The British company behind the cutting-edge wheels fitted to some of the world’s leading performance vehicle brands, including Ferrari, McLaren, Porsche, Lamborghini and the Jaguar F-Type, is embarking on an ambitious growth and development strategy:
Wiltshire-headquartered Dymag Group Limited (Dymag) designs and manufactures lightweight carbon composite hybrid and full carbon wheels for cars and motorcycles, and is looking to raise an additional £5m of growth capital in the next year.
The finance injection will result in a new production line ultimately capable of delivering 50,000 carbon fibre wheels a year, allowing the functional advantages enjoyed by high performance users applied to wheels on mid-market cars and other vehicles in the passenger vehicle market.
It’s expected that the increase in capacity will reduce drive down production costs as Dymag looks to broker agreements with leading Tier 1 automotive suppliers, which specialise in wheels and structural composite components for the automotive, industrial and aerospace sectors.
Dymag’s technology has a full UK patent for its unique design, which strengthens the wheel rim using different materials constructed to deliver a complete wheel that is lighter, stronger and faster than conventional designs.
A leading sportscar OEM manufacturer suggests that a Dymag Carbon Hybrid wheel is typically at least 40% lighter than an equivalent cast aluminum wheel, offering a significant carbon footprint advantage in terms of fuel economy and, in the case of electric vehicles, in range per full charge.
Chris Shelley, CEO of Dymag, commented: “The technology is now starting to move into mainstream vehicle production having been developed and proved in advanced supercar applications.
“At present wheels are produced in relatively small run numbers of hundreds per month.
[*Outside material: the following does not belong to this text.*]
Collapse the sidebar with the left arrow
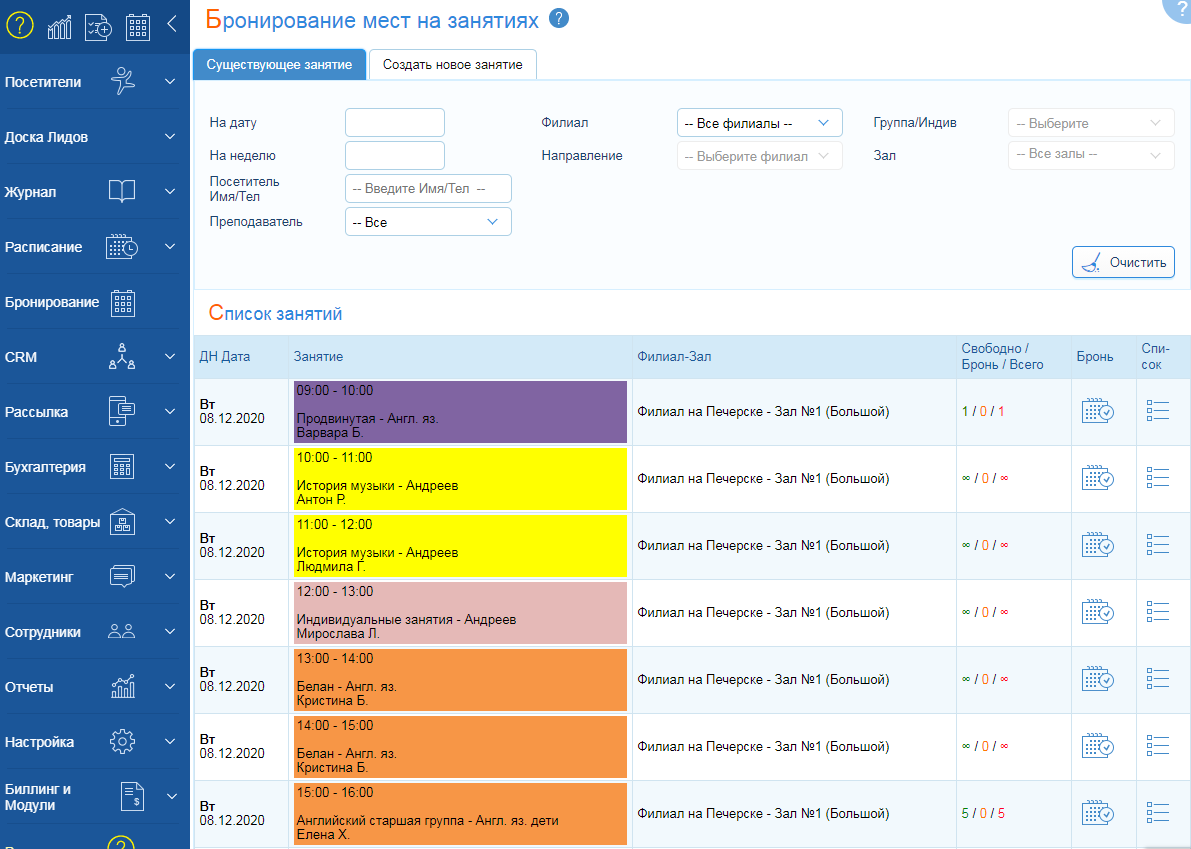 pyautogui.click(x=172, y=25)
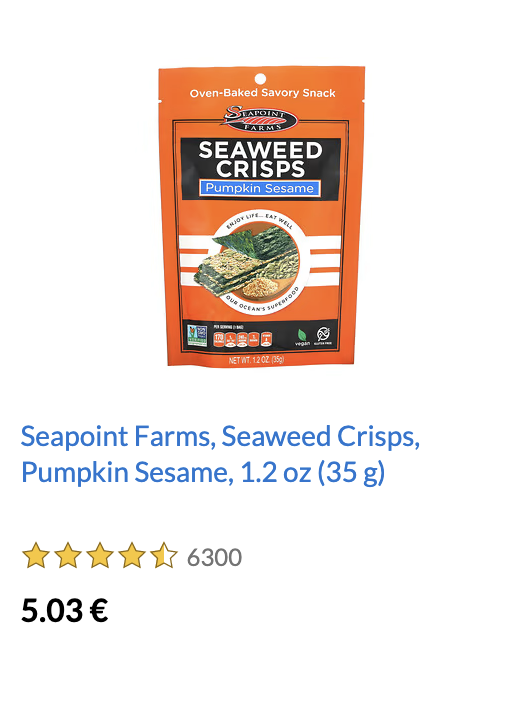Click the second rating star
Image resolution: width=510 pixels, height=726 pixels.
pos(68,556)
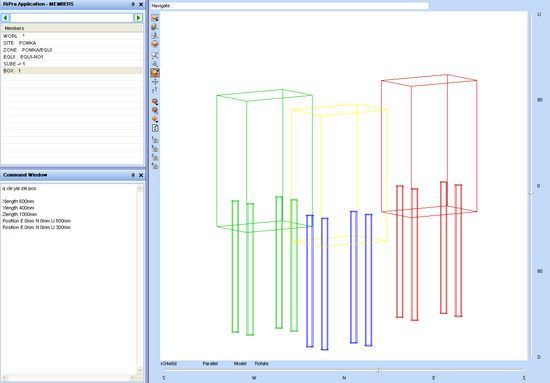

We are ready to deliver on a plan to scale up production to thousands per month. The planned increased capacity will also drive prices down rapidly, bringing them towards economic viability for all passenger vehicles.”
International competition is modest but rising, Shelley concluded, noting that an Australian firm recently raised US$50m on sales expectations within this niche sector of the future automotive supply chain market.